Highlights from the two weeks I've seen include:
  • Evil mathematician is offered a choice: take your team up the mountain by the long camel route, or by the more direct but arduous climb. She thinks for a moment: 'The climb is probably marginally quicker, and we're fit enough to do it. We should do that.' She thinks for a moment longer: 'But wait, the other team has the old guy. We'll make them do the climb...'

  • The teams are stuck in Egyptian taxis being driven around until they work out the clue that's hidden in the pop music that the taxi driver has on a loop. The art historian started moaning that the noise was ruining his concentration, and demanded that the taxi driver turn it off.
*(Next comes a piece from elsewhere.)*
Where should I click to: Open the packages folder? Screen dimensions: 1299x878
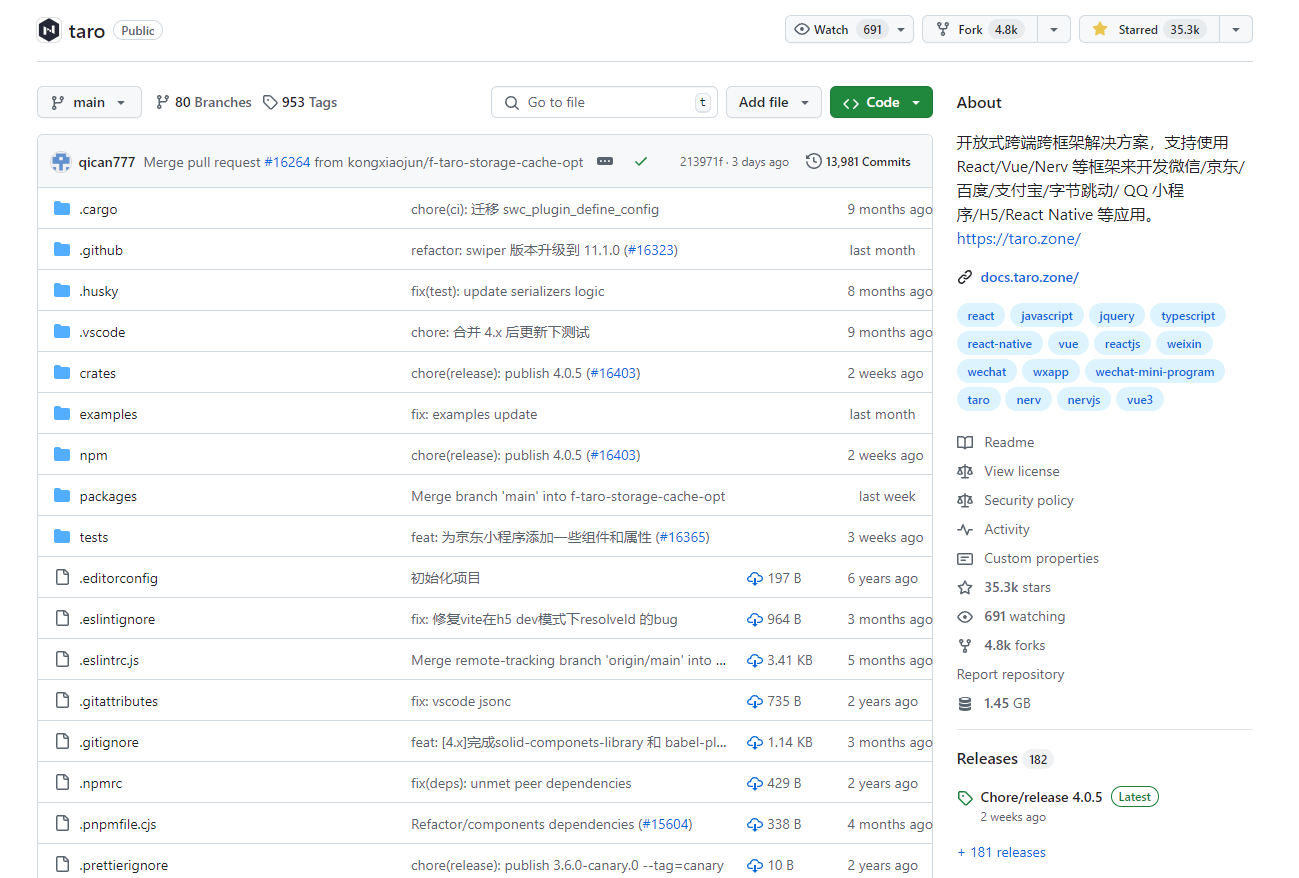click(x=108, y=496)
  • Classical musician and mathematician are racing for the end of their challenge: a glyph in a chest. The mathematician finds the chest suspended from a tree, and lets it down on a winch; the musician stands by when she could have rushed in and stolen it. The mathematician opens the box, sees the tarantulas inside, jumps three feet in the air and runs off for several seconds; the classical musician stands by when she could have rushed in an stolen the glyph. The mathematician gets the glyph: the classical musician is too nice for her own good...
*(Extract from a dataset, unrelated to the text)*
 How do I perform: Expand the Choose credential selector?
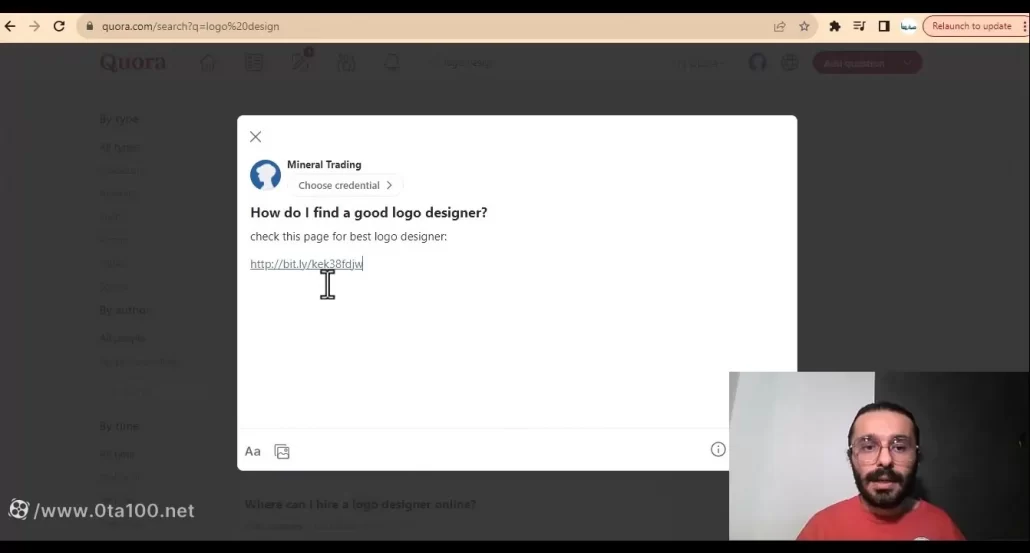[x=345, y=185]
Maybe worth noting that the 'professions' the programme describes these people as having are so unlike their actual real-world occupations that in reading the contestant profiles I had trouble working out what some of them were meant to be. The mathematician is a PhD student, the art historian is a lecturer and critic, the classical musician is a city head-hunter, and so on. They're educated, certainly, but you needn't be a rocket scientist to identify and empathise with them.